A word-for-word copy of the data is what's wanted; pictures stay out of it.

Start of Block

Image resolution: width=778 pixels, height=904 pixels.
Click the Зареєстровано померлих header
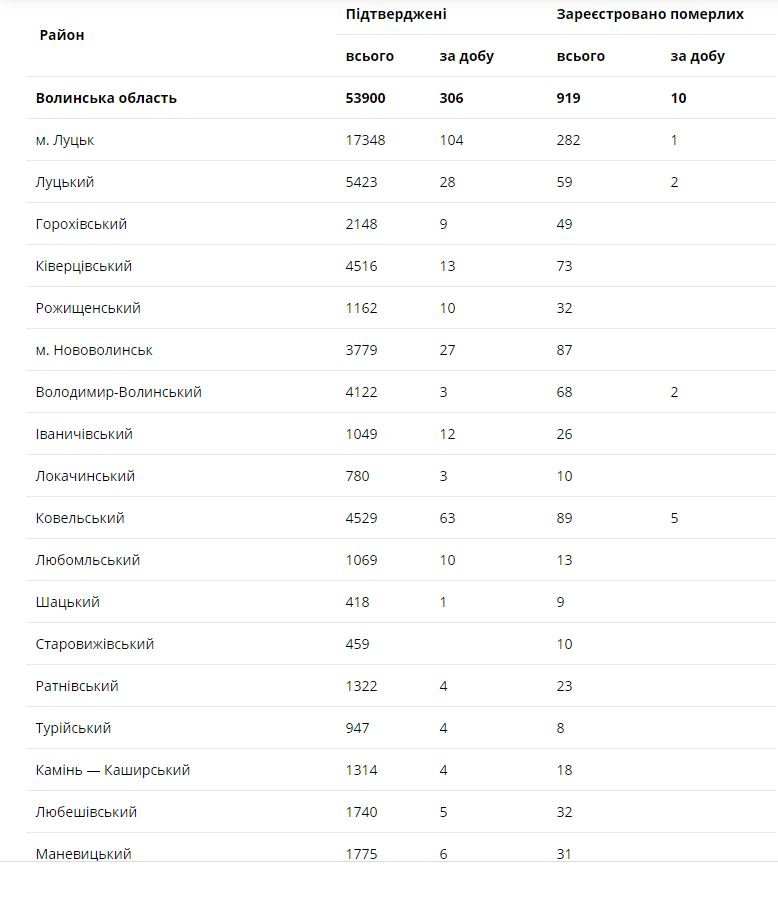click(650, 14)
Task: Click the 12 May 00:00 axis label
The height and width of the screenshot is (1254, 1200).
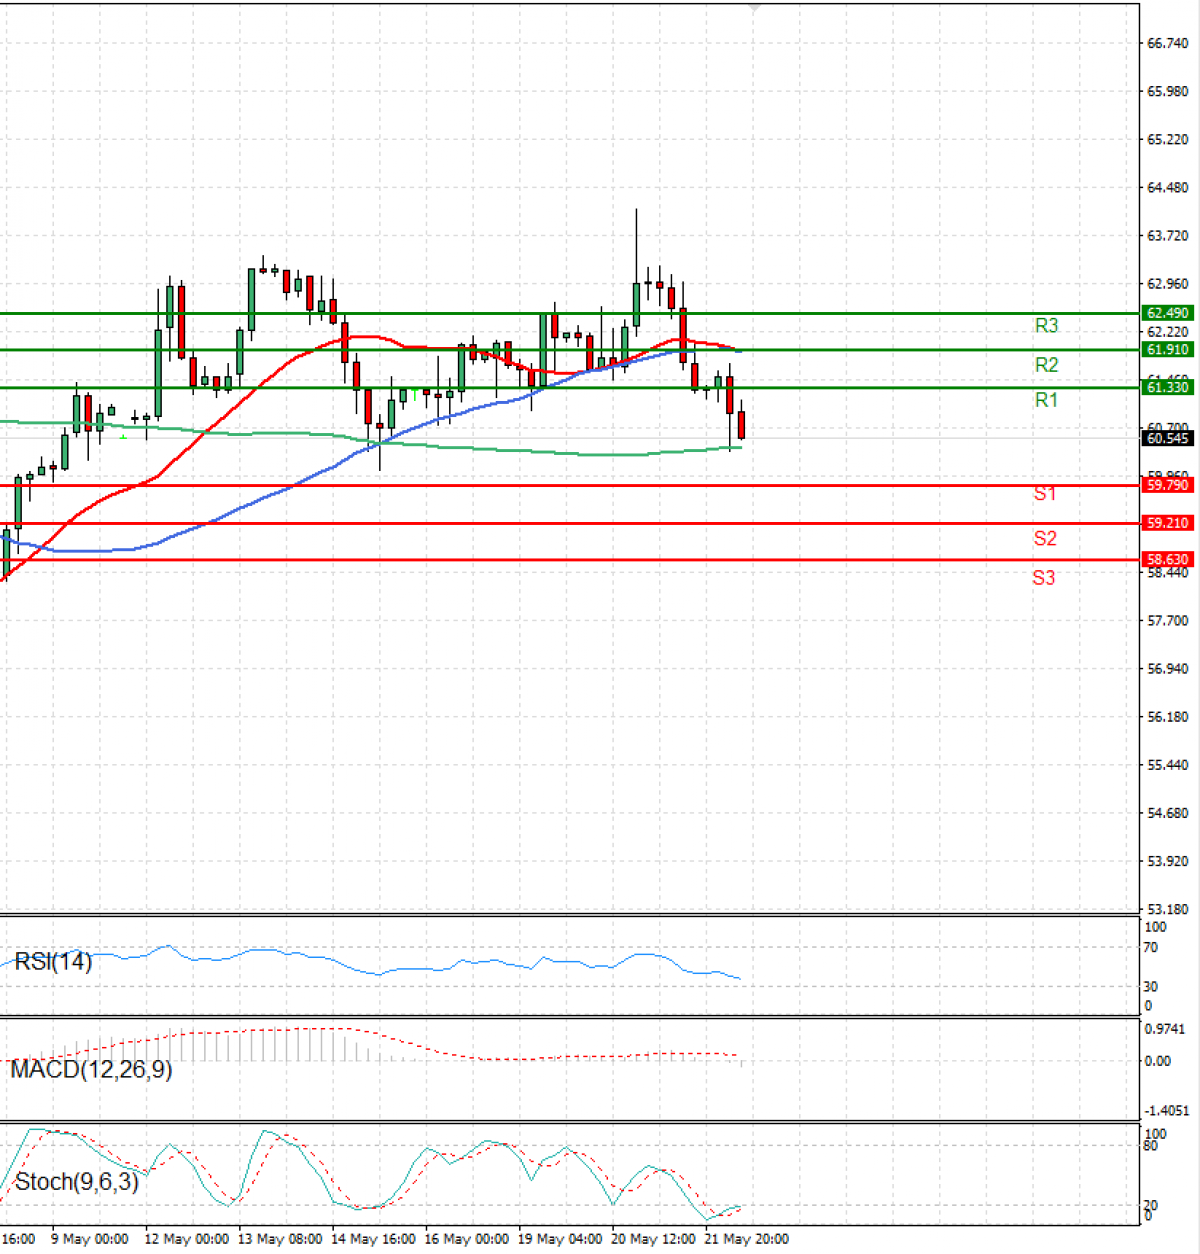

End of Block

Solution to this task:
Image resolution: width=778 pixels, height=904 pixels.
Click the Зареєстровано померлих header
click(650, 14)
Task: Click the 12 May 00:00 axis label
The height and width of the screenshot is (1254, 1200).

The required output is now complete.